Adding gconftool-rebuild to %posttrans and %postuntrans of each package with schemas will generate many calls of gconftool-rebuild at the end of the transaction. rpm provides no way to detect that it was already called in the context of the current transaction (well, meabe tricky comparing of time stamps of the /etc/gconf/schemas and keys in the database can help here).

Solutions:

- Mandriva has a bit hacky patch that allows to call some scripts when rpm exits and stamp file exists.

- I have proposed new rpm feature: One time triggers triggered by virtual symbols. It may look as follows:

In package that contains schemas:
Provides: run_gconftool_rebuild

In gconf package:
%triggerposttrans run_gconftool_rebuild
gconftool-rebuild

Maybe it can be called %triggertransonce (it should be called only once for all packages and both %triggerposttrans and %triggerposuntrans).

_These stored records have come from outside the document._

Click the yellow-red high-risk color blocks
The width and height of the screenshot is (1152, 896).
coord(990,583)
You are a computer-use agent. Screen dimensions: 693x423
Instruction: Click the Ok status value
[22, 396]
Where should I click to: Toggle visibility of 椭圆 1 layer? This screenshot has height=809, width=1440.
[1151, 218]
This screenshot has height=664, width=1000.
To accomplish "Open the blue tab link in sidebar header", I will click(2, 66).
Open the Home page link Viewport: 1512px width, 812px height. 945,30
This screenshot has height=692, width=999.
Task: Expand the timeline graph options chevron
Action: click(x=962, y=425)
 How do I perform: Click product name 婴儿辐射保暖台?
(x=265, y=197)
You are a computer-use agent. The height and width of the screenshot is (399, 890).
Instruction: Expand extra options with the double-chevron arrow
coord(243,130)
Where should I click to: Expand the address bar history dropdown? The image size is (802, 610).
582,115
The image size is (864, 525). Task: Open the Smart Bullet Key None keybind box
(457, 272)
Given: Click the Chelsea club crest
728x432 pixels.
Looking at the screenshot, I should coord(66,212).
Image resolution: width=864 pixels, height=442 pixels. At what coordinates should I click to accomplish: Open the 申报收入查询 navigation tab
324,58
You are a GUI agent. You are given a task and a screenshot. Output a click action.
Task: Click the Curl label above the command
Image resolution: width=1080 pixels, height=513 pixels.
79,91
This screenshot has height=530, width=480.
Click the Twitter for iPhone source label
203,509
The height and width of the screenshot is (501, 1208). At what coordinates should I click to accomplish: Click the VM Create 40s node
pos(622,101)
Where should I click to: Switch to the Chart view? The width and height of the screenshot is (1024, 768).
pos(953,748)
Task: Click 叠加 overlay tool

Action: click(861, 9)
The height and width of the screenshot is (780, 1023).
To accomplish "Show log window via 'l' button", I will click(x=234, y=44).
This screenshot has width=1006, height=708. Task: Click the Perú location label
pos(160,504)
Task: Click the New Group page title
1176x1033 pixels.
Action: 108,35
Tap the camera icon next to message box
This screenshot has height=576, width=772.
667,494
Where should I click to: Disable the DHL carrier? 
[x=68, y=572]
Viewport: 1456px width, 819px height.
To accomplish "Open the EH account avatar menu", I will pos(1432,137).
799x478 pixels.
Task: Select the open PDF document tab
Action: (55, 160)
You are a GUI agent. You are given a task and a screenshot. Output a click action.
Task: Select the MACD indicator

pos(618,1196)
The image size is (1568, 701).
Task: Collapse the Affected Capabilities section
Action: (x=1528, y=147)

I guess that this feature is not yet implemented. Please consult it with your rpm experts.
Comment 19 Ray Strode [halfline] 2010-05-11 15:16:46 UTC
Ah, I see what you mean.

Timestamp checking should work fine, though, yes?  It's how we manage other things like this (gtk-update-icon-cache for instance).
Comment 20 Josselin Mouette 2010-05-12 14:39:00 UTC
(In reply to comment #19)
> Timestamp checking should work fine, though, yes?  It's how we manage other
> things like this (gtk-update-icon-cache for instance).

This is something that doesn’t work at all with gtk-update-icon-cache - admittedly, it would work better with GConf schemas since they are all in the same directory.

For the record, in Debian we already have a script to register all schemas at once, and we use directory-based triggers to run the registration only once.
Comment 21 Philip Chimento 2013-01-05 22:18:14 UTC
*** Bug 664921 has been marked as a duplicate of this bug. ***
Comment 22 André Klapper 2018-08-17 13:57:13 UTC
GConf has been deprecated since 2011.

GConf is not under active development anymore. Its codebase has been archived:
https://gitlab.gnome.org/Archive/gconf/commits/master

dconf and gsettings are its successors. See https://developer.gnome.org/gio/stable/ch34.html and https://developer.gnome.org/GSettings/ for porting info.

Closing this report as WONTFIX as part of Bugzilla Housekeeping to reflect
reality. Feel free to open a task in GNOME Gitlab if the issue described in this task still applies to a recent + supported version of dconf/gsettings. Thanks!